Keep Stall Doors Closed.

Why?
If a horse gets loose, he will try to run into the stall. That is where he is fed, and it is a place of comfort. What if your horse gets loose while wearing his saddle? He could rip a door right off the hinges and I’ve seen it happen by an inexperienced horse owner. It wasn’t pretty. She was lucky the horse didn’t break a leg.

Open Stall doors All the way, and make sure all handles are back and not protruding.

Why?
A horse coming in or out of a stall can get hung up. You don’t want to create fear in the horse either. Keep him safe at all times.

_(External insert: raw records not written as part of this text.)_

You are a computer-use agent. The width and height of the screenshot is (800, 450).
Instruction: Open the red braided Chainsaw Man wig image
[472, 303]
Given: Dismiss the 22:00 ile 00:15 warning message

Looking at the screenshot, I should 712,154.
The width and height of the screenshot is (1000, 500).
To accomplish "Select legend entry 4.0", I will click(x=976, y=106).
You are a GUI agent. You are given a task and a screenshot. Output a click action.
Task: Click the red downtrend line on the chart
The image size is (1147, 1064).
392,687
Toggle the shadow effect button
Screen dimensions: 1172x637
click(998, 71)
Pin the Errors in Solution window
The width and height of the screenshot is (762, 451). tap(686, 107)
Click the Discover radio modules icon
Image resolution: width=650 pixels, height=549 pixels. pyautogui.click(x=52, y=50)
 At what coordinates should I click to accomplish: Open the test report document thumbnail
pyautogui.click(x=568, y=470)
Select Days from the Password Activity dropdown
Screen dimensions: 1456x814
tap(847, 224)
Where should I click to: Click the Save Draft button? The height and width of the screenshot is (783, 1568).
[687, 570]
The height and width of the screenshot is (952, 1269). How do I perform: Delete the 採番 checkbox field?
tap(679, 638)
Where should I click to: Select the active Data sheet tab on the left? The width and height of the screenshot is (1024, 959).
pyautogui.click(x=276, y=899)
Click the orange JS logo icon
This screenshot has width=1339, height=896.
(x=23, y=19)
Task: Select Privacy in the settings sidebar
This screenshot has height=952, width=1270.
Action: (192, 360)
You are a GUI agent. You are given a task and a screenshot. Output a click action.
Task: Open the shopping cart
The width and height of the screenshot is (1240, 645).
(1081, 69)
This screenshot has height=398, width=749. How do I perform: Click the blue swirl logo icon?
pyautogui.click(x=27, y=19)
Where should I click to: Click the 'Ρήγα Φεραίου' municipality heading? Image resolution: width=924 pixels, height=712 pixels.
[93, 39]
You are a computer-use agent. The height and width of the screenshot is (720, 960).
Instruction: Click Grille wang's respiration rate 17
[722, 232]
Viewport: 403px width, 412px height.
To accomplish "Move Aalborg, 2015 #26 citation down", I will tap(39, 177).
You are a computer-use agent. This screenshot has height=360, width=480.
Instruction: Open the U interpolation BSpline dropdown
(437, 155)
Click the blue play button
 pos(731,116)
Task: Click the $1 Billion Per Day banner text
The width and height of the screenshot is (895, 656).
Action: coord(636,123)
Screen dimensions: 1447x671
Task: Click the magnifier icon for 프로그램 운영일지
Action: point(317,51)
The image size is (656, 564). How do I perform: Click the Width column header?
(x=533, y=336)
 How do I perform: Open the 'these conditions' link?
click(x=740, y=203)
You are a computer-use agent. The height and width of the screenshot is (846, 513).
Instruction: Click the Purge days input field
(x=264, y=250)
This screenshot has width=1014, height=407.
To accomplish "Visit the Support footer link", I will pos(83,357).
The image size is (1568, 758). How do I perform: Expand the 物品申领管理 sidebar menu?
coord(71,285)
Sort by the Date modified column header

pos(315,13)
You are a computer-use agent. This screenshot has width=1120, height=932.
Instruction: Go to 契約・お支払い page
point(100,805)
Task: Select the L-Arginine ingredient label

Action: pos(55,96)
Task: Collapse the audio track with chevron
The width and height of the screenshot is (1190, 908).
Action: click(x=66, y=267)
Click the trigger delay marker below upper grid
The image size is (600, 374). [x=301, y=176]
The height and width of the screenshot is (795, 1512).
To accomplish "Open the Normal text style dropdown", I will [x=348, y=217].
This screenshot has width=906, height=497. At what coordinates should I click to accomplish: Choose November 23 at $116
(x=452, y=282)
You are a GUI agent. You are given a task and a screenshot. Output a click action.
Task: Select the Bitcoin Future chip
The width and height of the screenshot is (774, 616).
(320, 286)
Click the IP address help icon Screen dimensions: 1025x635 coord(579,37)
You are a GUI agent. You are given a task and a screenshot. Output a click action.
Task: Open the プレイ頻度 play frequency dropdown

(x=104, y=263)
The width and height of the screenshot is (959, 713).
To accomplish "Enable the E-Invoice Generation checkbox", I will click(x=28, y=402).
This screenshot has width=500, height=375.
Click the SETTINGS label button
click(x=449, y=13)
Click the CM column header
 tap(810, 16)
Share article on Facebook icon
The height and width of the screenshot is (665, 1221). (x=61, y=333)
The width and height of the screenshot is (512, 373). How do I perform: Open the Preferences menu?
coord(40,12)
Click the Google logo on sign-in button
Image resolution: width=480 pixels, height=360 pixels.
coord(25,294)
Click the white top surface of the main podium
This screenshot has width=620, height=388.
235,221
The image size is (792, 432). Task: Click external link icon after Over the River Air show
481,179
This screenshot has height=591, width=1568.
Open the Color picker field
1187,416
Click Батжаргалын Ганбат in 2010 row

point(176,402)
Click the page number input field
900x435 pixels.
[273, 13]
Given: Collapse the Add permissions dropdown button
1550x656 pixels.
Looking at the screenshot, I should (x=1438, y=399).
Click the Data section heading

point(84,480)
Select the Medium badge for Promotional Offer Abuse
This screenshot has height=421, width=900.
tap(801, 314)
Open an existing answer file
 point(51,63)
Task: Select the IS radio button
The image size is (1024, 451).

Clean up after yourself. If you make a mess, sweep it up. If you take something out, put it away.

Why?
Disorder takes the fun out of the barn. You also don’t want to spend your time hunting down your supplies, be courteous at the barn and clean up after yourself.

If there is no water for your horse, give him water.
Why?
No need to say why here really.

Do not feed the horses unless it is your job.

Why?
You don’t want to start a riot do you? Not only that, but stables usually buy the feed by the month, and they order what is needed. If you feed inbetween, the numbers could be off. Not only that, but it is rude. Picture going to someone’s house and opening up the refridgerator and helping yourself without permission.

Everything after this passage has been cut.